* _Exercise_
Every line of the entries below from the one containing "Given: Expand the 3D Viewer panel" to the one containing "This screenshot has height=395, width=532.", both ends included, must be written out exactly. No other line belongs in the answer.

* _Records to use_
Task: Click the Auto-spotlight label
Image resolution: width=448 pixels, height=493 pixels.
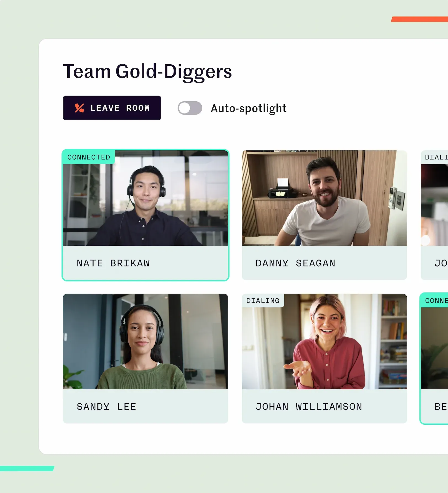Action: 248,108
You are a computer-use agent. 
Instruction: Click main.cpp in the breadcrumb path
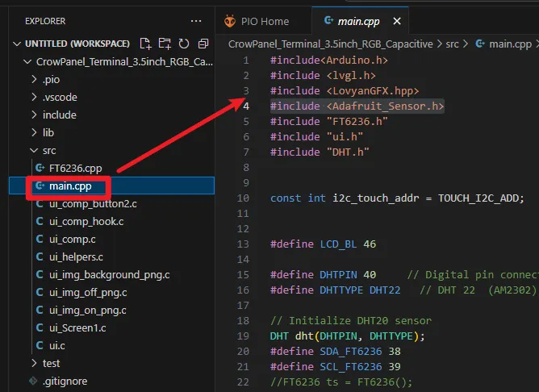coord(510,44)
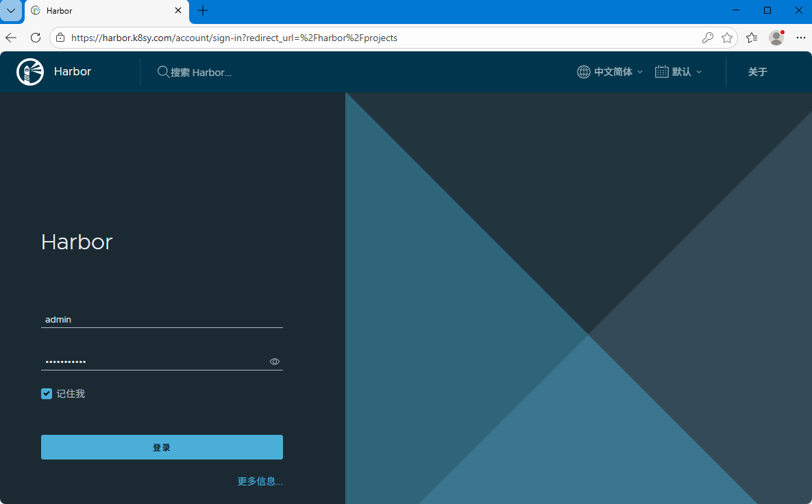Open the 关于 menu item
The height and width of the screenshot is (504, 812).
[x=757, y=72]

---

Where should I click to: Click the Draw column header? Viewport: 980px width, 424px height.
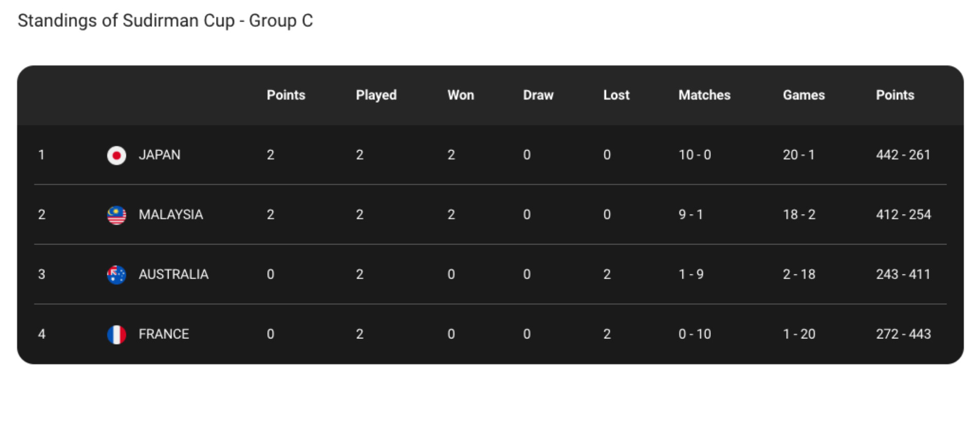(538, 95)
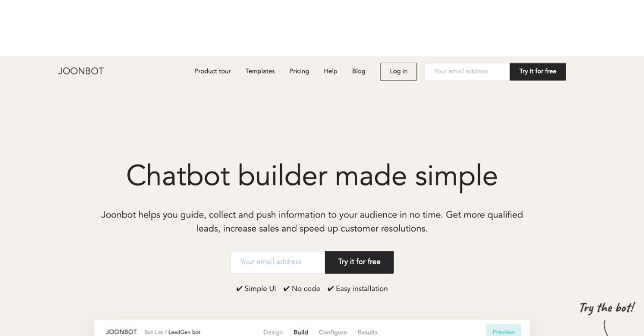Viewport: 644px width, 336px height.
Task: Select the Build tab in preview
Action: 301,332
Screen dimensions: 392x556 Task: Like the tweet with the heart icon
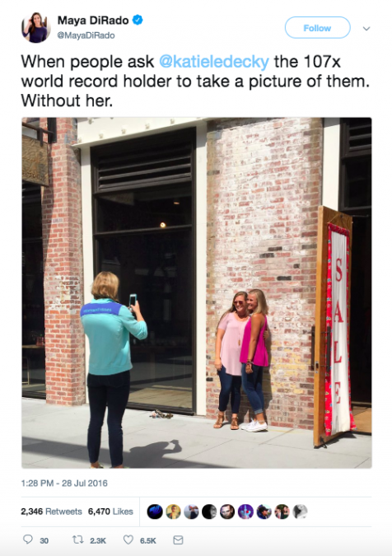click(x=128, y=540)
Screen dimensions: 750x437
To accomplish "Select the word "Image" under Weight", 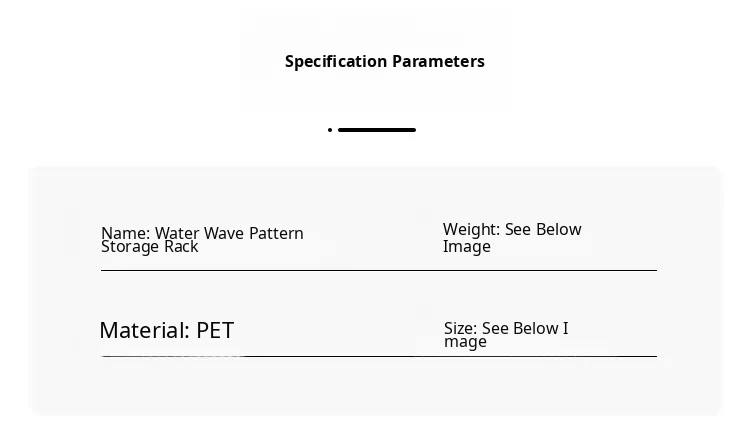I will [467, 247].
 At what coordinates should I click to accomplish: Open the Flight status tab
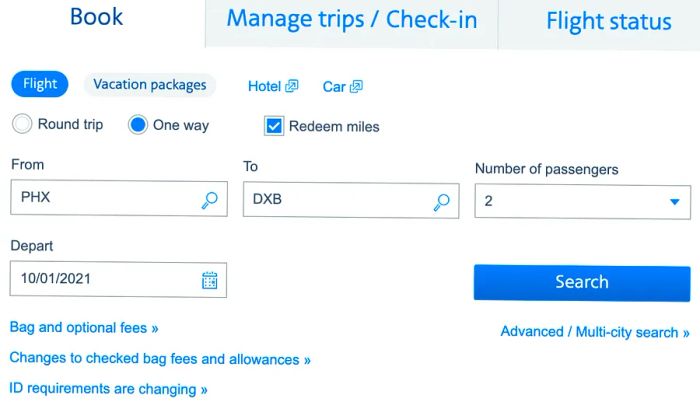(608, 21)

==

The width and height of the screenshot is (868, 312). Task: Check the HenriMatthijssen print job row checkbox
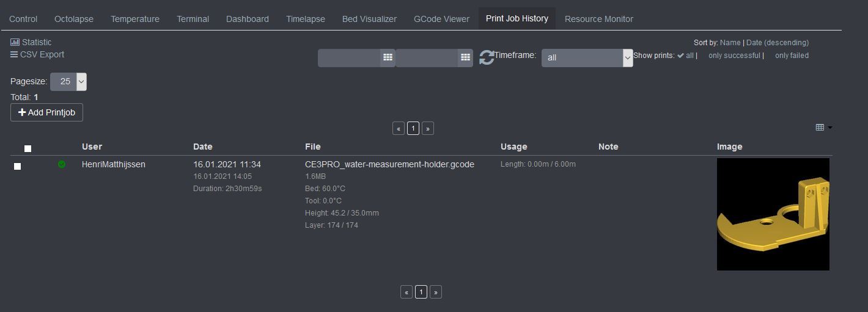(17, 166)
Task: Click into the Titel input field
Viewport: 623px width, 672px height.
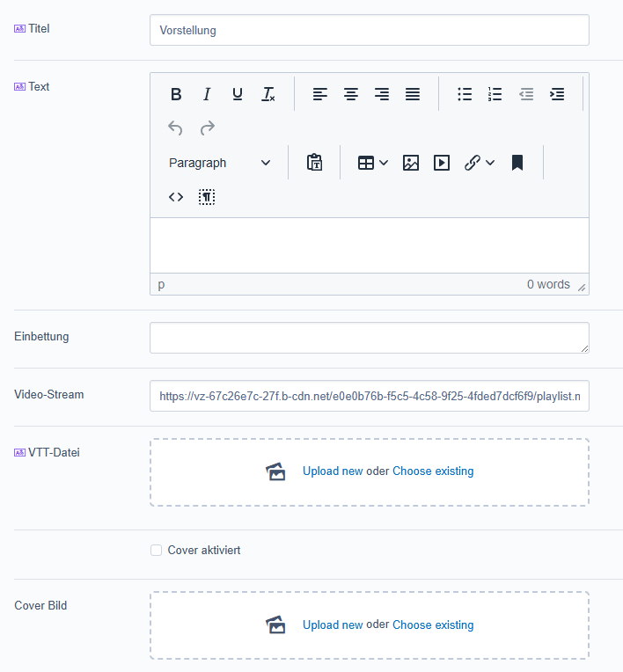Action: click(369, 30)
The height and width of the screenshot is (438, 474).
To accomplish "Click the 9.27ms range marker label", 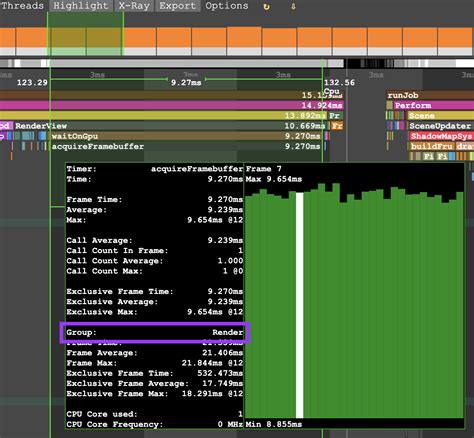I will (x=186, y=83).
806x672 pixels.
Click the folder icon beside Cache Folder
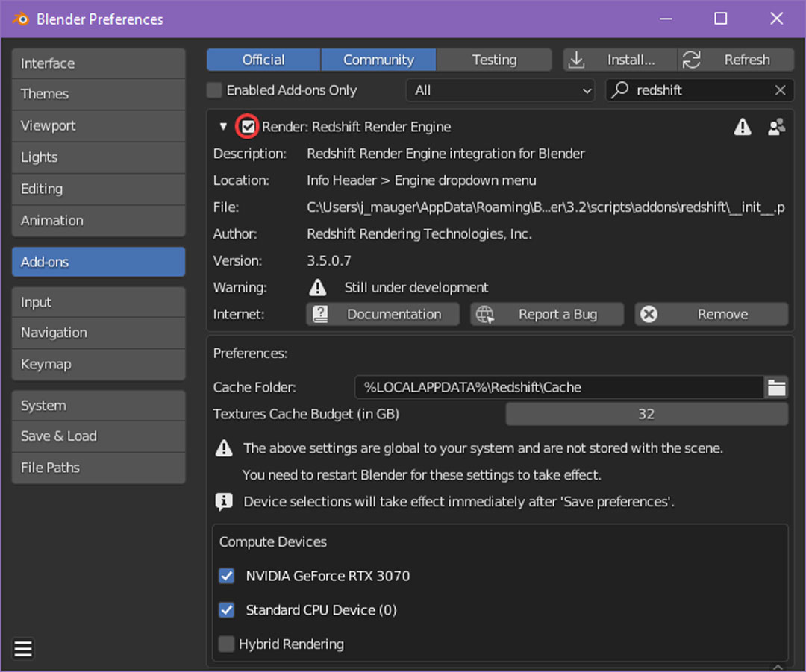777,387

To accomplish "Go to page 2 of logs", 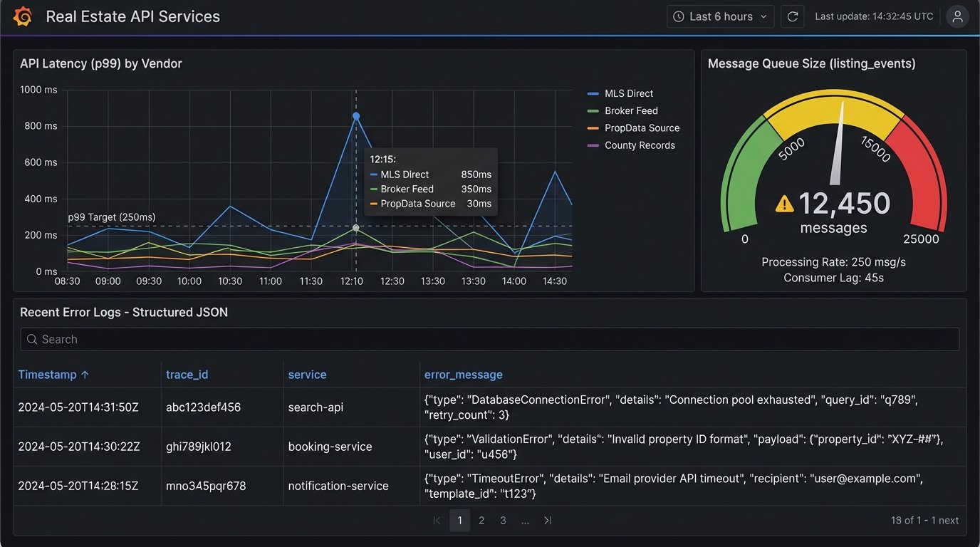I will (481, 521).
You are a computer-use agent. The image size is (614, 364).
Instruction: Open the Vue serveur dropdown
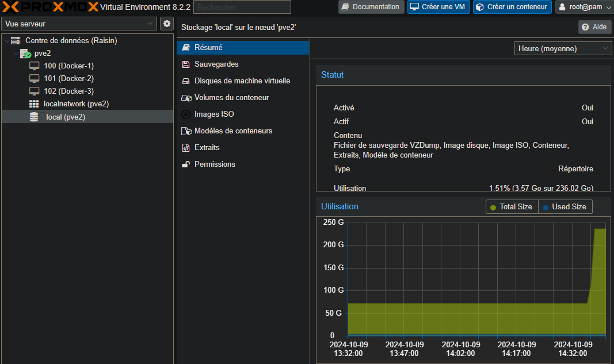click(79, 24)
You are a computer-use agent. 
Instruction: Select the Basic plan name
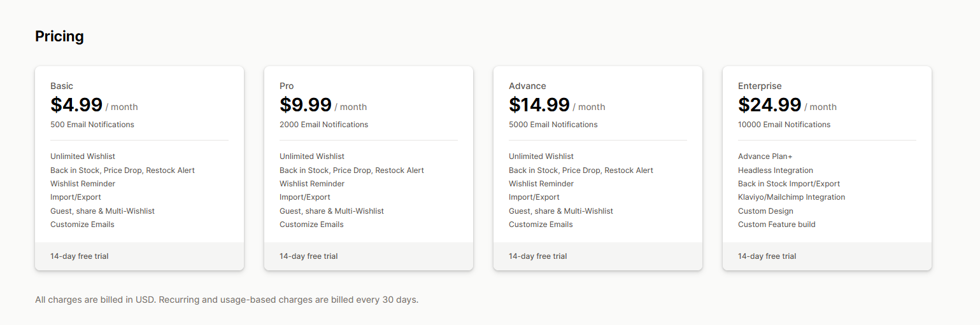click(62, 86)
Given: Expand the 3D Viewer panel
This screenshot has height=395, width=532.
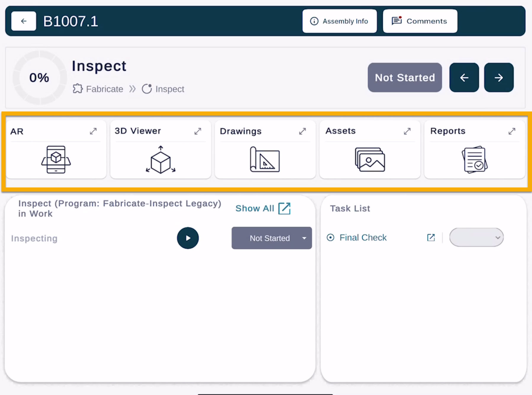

* _Exercise answer_
Given: Expand the 3D Viewer panel
This screenshot has height=395, width=532.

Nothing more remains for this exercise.